The dam was built in the San Francisquito Canyon of the Sierra Pelona Mountains, which is about 10 miles north of Santa Clarita. It was constructed without the usual fanfare.
The dam was the brainchild of William Mulholland, a self-taught engineer. He was the General Manager of the Los Angeles Bureau of Water Works and Supply. Mulholland’s initial study of the canyon showed that the site was a suitable place to build a dam.
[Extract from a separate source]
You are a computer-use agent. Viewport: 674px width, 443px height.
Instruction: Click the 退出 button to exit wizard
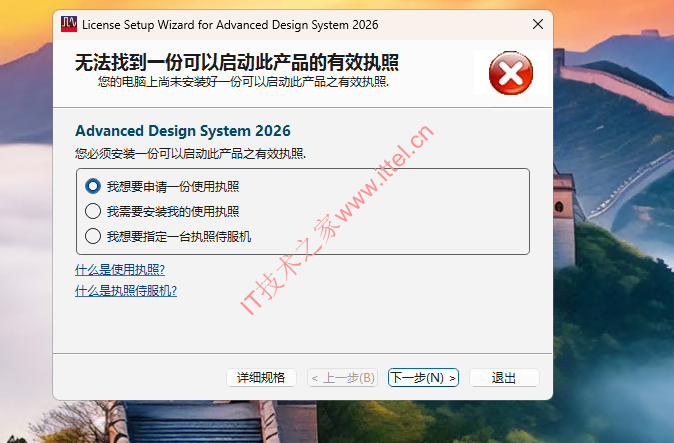[x=504, y=377]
Slope movement and fault activity
During the night of March 12-13, 1928, the St Francis Dam in California collapsed catastrophically. Approximately 450 people died, and over 600 more were missing. It was the worst civil engineering failure of the 20th century. It also was the largest arch-supported dam in the world. It was located in the San Francisquito Canyon of the Sierra Pelona Mountains about 40 miles northwest of downtown Los Angeles. It had been built to provide a large regulating reservoir for the Los Angeles Aqueduct system. It was completed in May 1926.
The dam was built on an ancient landslide. The reservoir was expected to hold 12 billion gallons of water. It was expected to rise steadily until early February 1928. When the reservoir began to rise, water permeated the eastern abutment. It lubricated the rock and began to destabilize it.
Covid-19’s quasi-natural status has provided fertile ground for politically convenient conspiracy theories
Until the last few weeks, it seemed that the Covid-19 virus was a natural virus. Then, it was announced that the virus’s genome sequence revealed a new structure that resembled a laboratory virus, indicating that the virus might not have come from nature. It was then a matter of debate among virologists whether the virus had been produced in a lab or simply escaped from a lab.
After the initial announcement, a group of four virologists sent an email to Dr. Anthony Fauci, head of the National Institute of Allergy and Infectious Diseases. Those four virologists unanimously thought the virus had been produced in a laboratory.
The group then prepared an article for Nature Medicine, stating that the virus is not a laboratory-created construct. Despite the article’s positive conclusion, the mainstream press was reluctant to investigate the possibility that the virus had been made in a lab.
Soledad Luna was at home asleep when the dam collapsed
Described by some as the second deadliest disaster in California history, the 1928 collapse of the St Francis Dam wiped out hundreds of lives and millions of dollars in property. It displaced thousands of people, wiped out highway bridges and power stations, and left a trail of mangled bodies on the sand and on the banks of the Santa Clara River.
What’s the story behind the largest dam in the country? How did the dam fail and how did the disaster damage the reputation of its dam keeper?
A little girl named Soledad was at home asleep when the dam collapsed. She was expected to take care of her 18-month-old sister Hortense. Her mother, Irene, and her brothers, Magdaleno and Sisto, lived in a bungalow between Ventura and Oxnard.
Flooding after the dam collapsed
During the St Francis Dam disaster in California, hundreds of people were killed and thousands of acres of land were swept away. The flood waters swept over the Santa Clara River Valley, rushing to the Pacific Ocean 54 miles away.
The disaster is considered one of the most tragic dam failures in American history. It killed hundreds of people, left thousands of acres of land leveled, and sent 12 billion gallons of water to the ocean.
The cause of the disaster was not immediately known to geologists. However, many people were not convinced that the dam was safe. Workers at Powerhouse #2 were not convinced.
As the flood swept through the valley, many workers tried to find survivors. But many unclaimed bodies were left buried in a mass grave in Ventura County.